From the clean laundry to the old photographs you looked at six months ago to the screwdriver that was used to pry a penny out of the washing machine.
You know what I’m talking about. I know you do.
A few weeks ago, my husband brought home a pack of 30 rolls of toilet paper from Costco. We go through a pack this size every few months.
I don’t know if that’s a lot but there are a couple of teens in my house and a husband who may or may not have an overactive sphincter.
Having a lot of toilet paper in the house alleviates one of my leftover fears from living in Manhattan for 11 years. That I would run out of toilet paper mid-squat. And have to opt for
paper towels a reasonable facsimile until I could get to the corner Duane Reade.
And even though I live in South Florida now, having extra toilet paper in the house (or paper towels or tampons) makes me feel good.
But this most recent pack of toilet paper, leaning against the wall near our downstairs bathroom, stayed in our entryway for a few weeks.

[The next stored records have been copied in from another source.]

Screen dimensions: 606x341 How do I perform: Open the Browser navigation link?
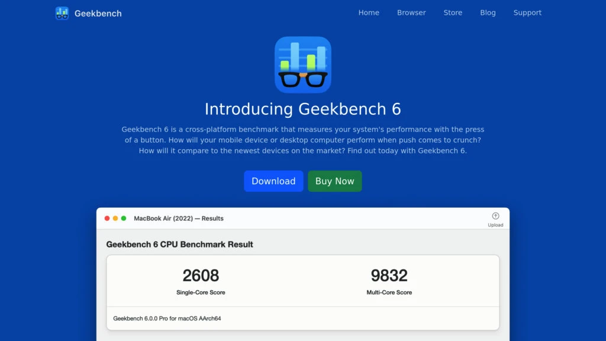tap(411, 12)
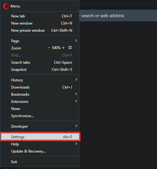This screenshot has width=157, height=169.
Task: Open the Bookmarks submenu
Action: (x=40, y=94)
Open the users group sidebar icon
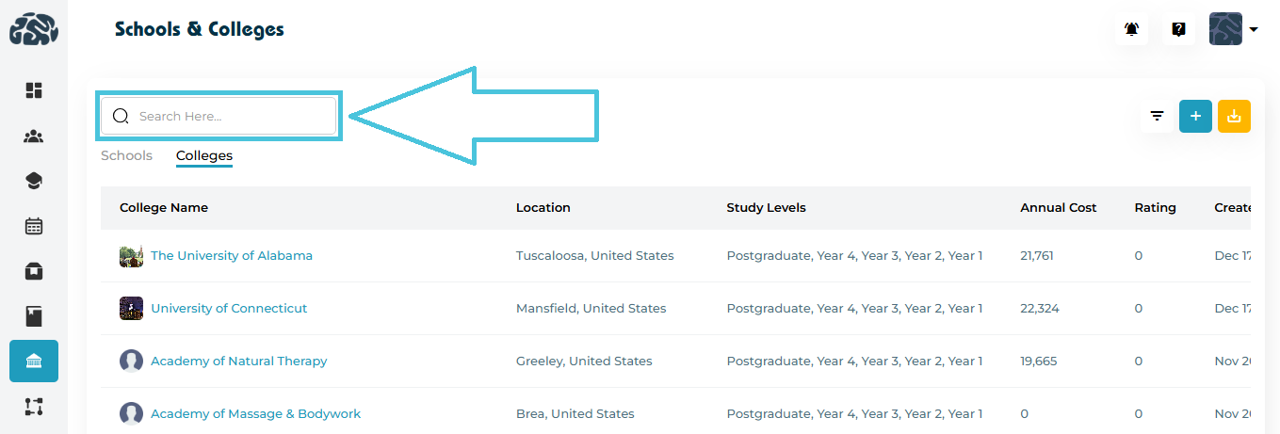 coord(34,137)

I take the blame for not putting it away. Honestly, it is one of my “jobs” to put stuff like this away. Break up the pack and distribute it to the three bathrooms we have in the house. But in the three weeks the toilet paper sat there, nobody even mentioned it. Even though we all walked by it multiple times a day.
The other day, like a bolt of lightning had hit me, I realized it was still there. It had become part of our decor, like that stack of books I haven’t read in over a year. Which got me to thinking, maybe there were other ways a big pack of toilet paper could be used. At least while we’re waiting for our supply to run out.
I think that I may be on to something.
A Coffee Table
A Body Pillow
HOV Lane Companion (Complete with Brooklyn Nets hat.)
And, of course, if none of these ideas works for you, you can always store your toilet paper the conventional way.
The Linen Closet
On The Roll
Now if I could just figure out what to do with that giant gallon size jar of Hellman’s Light mayonnaise. Other than buy a four pound can of tuna.